_STATED PROBLEM 1_.
Do these statements agree with the passage on Totonacan languages? (a) Ethnologue recognizes 12 languages in the family. (b) INALI groups Coyutla Totonac with North Central Totonac. (c) Highland Totonac is spoken around Papantla. Answer yes or no for each and quote the deciding words.
_STATED PROBLEM 2_.
In the rows, from the line with "Image resolution: width=706" to the line with "will click(x=419, y=334).", change "icon" to "button" and leave everything else unchanged. Give back only those lines.

_QUOTED PASSAGE_.
------------------------------------

The family is divided into two branches, Totonac and Tepehua. Of the two, Tepehua is generally considered to consist of three languages—Pisaflores, Huehuetla, and Tlachichilco—while the Totonac branch is considerably more diverse. MacKay (1999) divides Totonac into four divisions, based on García Rojas (1978):
Ethnologue currently recognizes 12 languages in the Totonacan family, three Tepehua languages and nine Totonac:
|Language||ISO code||Locations||Number of speakers|
|Huehuetla Tepehua||tee||Huehuetla, northeast Hidalgo; Mecapalapa, Puebla||3,000 (1982 SIL)|
|Pisaflores Tepehua||tpp||Pisaflores, Hidalgo; Ixhuatlán de Madero, Veracruz||4,000 (1990 census)|
|Tlachichilco Tepehua||tpt||Tlachichilco, Veracruz||3,000 (1990 SIL)|
|Papantla Totonac||top||Around Papantla, central lowland Veracruz||80,000 (1982 SIL)|
|Coyutla Totonac||toc||Coyutla, Veracruz||48,000 (2000 WCD)|
|Highland Totonac||tos||Around Zacatlán, Puebla, and Veracruz||120,000 (1982 SIL)|
|Filomeno Mata Totonac||tlp||The town of Filomeno Mata, highland Veracruz, adjacent to Highland Totonac||15,000 (2000 WCD)|
|Xicotepec Totonac||too||In 30 villages around Xicotepec de Juárez in the Sierra Norte de Puebla and Veracruz||3,000 (2000 SIL)|
|Ozumatlán Totonac||tqt||Ozumatlán, Tepetzintla, Tlapehuala and San Agustín in northern Puebla||1,800 (1990 census)|
|Misantla Totonac||tlc||Yecuatla and Misantla in southern Veracruz||500 (1994 SIL)|
|Upper Necaxa Totonac||tku||Patla, Chicontla, Cacahuatlán and San Pedro Tlaloantongo in northeastern Puebla||3,400 (2000 INEGI)|
|Tecpatlán Totonac||tcw||Tecpatlán, northeastern Puebla||540 (2000 INEGI)|
This classification is the basis of the latest version of the ISO language codes for Totonacan, although some of these classifications are disputed.
The Mexican Instituto Nacional de Lenguas Indígenas (INALI) recognizes 10 distinct languages or "linguistic variants" in the family, 3 Tepehua and 7 Totonac (INALI 2008):
|Language||population (2005 census)|
|Western Tepehua (also known as Tlachichiloco)||9,200|
|Northern Tepehua (also known as Pisaflores)||2,800|
|Southern Tepehua (also known as Huehuetla)||1,800|
|Southeastern Totonac (also known as Misantla)||490|
|Coastal (also known as Papantla)||58,200|
|North Central (also known as Xicotepec)||15,100|
|South Central (also known as Highland)||114,900|
|High Central (also known as Filomeno Mata)||8,700|
|Cerro del Xinolatépetl (also known as Ozumatlán)||1,000|
Coyutla Totonac is grouped with South Central Totonac by INALI while Tecpatlán Totonac is included in the North Central Totonac group. Other recent attempts at classification have suggested that some of these divisions, particularly North Central, Costal, and South Central, and are far too broad and include varieties that might also be classified as separate languages (Beck 2011; Brown et al. 2011; Levy & Beck (eds.) 2012).

------------------------------------

_Items from a data source_.
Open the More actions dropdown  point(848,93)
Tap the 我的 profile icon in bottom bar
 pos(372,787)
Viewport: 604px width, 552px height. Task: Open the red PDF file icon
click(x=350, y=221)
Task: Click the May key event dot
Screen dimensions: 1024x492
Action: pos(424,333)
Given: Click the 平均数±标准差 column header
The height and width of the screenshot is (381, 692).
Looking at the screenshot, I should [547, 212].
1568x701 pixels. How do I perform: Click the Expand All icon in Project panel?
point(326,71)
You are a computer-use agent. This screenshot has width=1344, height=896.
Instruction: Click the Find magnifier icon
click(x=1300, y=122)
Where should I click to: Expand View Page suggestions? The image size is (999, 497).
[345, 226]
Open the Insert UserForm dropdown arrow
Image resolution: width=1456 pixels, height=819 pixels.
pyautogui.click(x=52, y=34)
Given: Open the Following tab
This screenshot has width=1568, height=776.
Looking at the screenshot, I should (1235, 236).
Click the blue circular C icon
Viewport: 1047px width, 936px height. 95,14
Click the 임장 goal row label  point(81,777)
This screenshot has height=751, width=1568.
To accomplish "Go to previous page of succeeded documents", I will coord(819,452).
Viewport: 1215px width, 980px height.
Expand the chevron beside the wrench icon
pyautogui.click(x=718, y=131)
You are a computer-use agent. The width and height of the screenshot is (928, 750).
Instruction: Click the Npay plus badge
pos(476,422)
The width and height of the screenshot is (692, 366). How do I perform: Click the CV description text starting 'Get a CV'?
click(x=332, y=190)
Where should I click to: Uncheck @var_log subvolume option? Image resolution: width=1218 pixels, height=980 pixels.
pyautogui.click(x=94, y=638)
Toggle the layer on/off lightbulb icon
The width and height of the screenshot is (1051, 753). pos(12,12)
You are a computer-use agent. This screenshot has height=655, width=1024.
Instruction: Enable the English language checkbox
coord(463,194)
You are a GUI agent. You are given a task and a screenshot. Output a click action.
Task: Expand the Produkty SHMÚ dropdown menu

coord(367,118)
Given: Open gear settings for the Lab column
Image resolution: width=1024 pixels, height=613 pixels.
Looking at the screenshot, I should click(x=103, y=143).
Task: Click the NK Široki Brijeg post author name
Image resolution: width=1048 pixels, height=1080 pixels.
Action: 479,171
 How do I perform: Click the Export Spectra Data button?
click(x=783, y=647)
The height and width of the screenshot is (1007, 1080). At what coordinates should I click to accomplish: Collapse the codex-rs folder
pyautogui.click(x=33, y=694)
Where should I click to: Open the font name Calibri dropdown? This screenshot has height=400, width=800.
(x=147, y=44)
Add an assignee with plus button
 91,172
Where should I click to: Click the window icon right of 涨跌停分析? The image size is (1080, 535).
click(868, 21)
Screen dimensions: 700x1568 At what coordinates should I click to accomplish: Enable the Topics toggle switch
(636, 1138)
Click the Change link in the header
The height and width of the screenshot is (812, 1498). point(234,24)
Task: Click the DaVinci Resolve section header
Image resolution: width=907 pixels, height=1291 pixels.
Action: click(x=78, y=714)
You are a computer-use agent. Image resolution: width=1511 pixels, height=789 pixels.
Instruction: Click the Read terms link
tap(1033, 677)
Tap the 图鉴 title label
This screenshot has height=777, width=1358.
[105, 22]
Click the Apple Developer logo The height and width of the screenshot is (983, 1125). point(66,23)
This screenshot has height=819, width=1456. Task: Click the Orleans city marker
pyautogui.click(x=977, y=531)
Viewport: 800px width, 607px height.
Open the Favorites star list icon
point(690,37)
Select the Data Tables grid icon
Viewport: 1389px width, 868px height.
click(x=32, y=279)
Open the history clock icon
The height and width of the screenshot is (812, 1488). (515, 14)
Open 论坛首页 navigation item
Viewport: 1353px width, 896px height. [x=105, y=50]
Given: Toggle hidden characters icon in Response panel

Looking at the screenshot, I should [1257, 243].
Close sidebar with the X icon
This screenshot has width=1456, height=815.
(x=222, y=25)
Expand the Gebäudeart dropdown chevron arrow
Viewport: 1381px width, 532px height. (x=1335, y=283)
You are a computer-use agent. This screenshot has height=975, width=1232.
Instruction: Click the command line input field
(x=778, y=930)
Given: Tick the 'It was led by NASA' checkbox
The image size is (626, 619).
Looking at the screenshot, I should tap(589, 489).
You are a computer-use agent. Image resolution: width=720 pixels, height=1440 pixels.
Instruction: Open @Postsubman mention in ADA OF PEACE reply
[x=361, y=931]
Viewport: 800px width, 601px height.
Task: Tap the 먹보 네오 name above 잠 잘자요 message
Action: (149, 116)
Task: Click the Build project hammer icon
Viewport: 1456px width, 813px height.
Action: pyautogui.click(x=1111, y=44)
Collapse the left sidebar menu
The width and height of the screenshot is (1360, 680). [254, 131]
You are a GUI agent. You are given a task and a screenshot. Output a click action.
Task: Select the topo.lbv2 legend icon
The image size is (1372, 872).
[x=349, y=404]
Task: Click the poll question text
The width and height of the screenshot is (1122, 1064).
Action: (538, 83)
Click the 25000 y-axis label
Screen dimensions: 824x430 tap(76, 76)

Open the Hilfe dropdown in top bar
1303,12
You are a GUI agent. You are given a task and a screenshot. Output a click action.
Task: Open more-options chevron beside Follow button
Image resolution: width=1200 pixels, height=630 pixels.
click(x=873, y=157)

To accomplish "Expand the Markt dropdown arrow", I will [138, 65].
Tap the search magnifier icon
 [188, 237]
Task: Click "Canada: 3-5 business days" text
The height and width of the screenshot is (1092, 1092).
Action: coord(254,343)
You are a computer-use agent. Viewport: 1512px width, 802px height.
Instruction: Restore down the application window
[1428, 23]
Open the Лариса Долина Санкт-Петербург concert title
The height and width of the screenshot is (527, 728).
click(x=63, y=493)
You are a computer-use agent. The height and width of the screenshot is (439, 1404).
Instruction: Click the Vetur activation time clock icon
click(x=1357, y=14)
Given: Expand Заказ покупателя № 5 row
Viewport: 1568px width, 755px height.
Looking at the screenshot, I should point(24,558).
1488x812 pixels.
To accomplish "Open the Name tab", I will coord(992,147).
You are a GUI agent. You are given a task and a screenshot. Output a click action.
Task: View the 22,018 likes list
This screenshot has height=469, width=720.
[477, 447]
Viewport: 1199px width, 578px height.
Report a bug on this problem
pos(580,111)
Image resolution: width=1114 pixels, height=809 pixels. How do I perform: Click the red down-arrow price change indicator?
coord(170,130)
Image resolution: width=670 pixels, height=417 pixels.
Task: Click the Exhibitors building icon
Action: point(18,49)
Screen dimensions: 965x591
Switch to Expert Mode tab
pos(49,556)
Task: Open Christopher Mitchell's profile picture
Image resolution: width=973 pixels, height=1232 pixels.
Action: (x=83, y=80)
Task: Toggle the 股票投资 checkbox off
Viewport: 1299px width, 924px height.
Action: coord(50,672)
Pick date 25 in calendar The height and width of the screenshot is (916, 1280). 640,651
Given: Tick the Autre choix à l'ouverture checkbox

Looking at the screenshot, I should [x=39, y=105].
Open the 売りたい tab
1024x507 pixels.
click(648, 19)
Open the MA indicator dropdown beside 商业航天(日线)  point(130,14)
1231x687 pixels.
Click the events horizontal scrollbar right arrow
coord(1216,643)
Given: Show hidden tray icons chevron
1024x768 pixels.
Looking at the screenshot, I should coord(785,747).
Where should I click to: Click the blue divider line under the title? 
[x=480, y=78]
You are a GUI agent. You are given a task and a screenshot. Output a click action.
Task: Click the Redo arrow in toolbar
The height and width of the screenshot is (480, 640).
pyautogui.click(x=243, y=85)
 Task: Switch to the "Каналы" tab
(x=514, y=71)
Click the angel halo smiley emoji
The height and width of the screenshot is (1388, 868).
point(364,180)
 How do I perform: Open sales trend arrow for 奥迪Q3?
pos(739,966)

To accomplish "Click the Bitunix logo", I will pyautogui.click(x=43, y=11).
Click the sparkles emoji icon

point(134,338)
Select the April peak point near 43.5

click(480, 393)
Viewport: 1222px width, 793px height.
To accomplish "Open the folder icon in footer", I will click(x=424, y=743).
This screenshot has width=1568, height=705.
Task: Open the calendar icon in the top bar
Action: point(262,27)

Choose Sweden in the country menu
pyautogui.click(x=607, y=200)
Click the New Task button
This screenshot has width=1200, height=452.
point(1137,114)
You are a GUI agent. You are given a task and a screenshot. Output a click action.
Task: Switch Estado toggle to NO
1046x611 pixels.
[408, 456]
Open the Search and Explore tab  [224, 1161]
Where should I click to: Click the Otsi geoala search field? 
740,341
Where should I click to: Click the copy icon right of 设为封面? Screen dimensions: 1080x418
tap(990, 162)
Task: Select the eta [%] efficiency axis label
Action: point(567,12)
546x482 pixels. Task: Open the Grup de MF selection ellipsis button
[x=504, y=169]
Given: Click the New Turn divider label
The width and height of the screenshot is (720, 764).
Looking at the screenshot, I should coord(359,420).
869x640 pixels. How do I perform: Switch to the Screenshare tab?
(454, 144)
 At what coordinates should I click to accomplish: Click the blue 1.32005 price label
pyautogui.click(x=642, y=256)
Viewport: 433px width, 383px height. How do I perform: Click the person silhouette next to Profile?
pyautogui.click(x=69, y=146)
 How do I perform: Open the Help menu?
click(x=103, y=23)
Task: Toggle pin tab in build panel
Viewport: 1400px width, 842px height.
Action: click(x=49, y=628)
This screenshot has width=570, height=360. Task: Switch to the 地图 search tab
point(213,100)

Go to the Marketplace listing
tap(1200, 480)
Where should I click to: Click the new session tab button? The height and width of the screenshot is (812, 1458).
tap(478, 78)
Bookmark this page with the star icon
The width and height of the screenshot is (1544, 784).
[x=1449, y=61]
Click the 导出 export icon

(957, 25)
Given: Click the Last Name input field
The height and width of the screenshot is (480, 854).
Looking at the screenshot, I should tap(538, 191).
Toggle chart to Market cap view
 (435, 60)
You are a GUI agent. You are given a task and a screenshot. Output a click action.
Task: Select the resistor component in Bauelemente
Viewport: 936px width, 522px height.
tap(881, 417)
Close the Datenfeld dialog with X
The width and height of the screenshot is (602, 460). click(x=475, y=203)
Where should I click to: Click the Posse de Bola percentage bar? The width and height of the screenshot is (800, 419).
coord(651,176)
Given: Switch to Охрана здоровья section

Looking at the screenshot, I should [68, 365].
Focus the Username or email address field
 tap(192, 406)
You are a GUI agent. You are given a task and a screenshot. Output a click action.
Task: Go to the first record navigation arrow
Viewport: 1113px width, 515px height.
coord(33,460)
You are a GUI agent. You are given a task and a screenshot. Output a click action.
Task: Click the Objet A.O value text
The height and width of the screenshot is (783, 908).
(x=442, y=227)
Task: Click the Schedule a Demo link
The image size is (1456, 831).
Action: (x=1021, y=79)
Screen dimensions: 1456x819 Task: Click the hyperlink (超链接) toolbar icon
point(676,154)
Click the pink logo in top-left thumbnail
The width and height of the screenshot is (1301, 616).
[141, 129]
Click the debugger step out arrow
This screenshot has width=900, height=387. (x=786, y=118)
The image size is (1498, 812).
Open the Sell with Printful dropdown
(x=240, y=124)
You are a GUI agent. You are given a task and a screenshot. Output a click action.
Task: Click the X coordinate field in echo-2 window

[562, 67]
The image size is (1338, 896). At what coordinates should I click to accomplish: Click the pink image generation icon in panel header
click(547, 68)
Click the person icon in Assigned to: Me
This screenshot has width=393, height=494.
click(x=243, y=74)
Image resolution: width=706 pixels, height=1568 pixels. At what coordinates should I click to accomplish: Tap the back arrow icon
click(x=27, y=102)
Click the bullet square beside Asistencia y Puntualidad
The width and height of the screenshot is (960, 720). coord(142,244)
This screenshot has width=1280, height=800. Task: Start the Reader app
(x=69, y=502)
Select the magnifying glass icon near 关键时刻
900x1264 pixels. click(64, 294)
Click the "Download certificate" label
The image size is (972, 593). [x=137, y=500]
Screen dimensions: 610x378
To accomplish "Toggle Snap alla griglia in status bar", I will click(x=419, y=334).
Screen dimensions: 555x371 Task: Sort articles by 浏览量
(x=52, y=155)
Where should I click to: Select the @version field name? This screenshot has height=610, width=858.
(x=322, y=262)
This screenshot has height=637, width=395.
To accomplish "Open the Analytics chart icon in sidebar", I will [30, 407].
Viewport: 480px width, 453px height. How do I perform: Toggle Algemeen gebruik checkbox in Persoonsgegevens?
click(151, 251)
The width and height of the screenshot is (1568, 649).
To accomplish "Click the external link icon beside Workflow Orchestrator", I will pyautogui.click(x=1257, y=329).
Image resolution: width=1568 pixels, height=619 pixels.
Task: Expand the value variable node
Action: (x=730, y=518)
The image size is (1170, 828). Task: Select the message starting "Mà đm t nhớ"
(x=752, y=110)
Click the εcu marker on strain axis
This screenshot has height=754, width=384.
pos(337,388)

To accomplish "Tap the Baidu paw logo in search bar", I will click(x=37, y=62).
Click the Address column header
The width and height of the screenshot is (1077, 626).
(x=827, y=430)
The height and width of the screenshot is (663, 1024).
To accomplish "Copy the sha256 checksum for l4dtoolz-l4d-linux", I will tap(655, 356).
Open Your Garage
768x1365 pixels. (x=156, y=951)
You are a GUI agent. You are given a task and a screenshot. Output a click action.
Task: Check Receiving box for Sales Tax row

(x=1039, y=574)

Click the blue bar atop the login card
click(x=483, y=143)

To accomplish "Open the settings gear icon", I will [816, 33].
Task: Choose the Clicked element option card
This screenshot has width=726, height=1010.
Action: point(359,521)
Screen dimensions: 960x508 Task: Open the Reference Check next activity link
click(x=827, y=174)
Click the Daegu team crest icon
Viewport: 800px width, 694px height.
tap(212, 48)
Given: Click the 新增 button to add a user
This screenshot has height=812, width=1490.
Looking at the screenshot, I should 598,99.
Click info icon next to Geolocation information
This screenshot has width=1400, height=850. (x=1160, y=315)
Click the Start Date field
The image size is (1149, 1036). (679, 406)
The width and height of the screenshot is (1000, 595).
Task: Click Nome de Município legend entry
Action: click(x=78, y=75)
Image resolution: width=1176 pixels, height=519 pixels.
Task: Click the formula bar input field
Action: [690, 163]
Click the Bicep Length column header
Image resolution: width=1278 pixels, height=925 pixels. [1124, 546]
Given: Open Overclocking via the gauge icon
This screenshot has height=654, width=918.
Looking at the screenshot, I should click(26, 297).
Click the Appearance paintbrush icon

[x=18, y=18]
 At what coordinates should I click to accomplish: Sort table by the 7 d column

------------------------------------

_CORRECT ANSWER 1_.
(a) Yes: "Ethnologue currently recognizes 12 languages in the Totonacan family"
(b) No: "Coyutla Totonac is grouped with South Central Totonac by INALI"
(c) No: "Around Zacatlán, Puebla, and Veracruz"

_CORRECT ANSWER 2_.
Image resolution: width=706 pixels, height=1568 pixels. At what coordinates should I click to accomplish: Tap the back arrow button
click(x=27, y=102)
Click the bullet square beside Asistencia y Puntualidad
The width and height of the screenshot is (960, 720). coord(142,244)
This screenshot has width=1280, height=800. Task: Start the Reader app
(x=69, y=502)
Select the magnifying glass button near 关键时刻
900x1264 pixels. click(64, 294)
Click the "Download certificate" label
The image size is (972, 593). [x=137, y=500]
Screen dimensions: 610x378
To accomplish "Toggle Snap alla griglia in status bar", I will click(x=419, y=334).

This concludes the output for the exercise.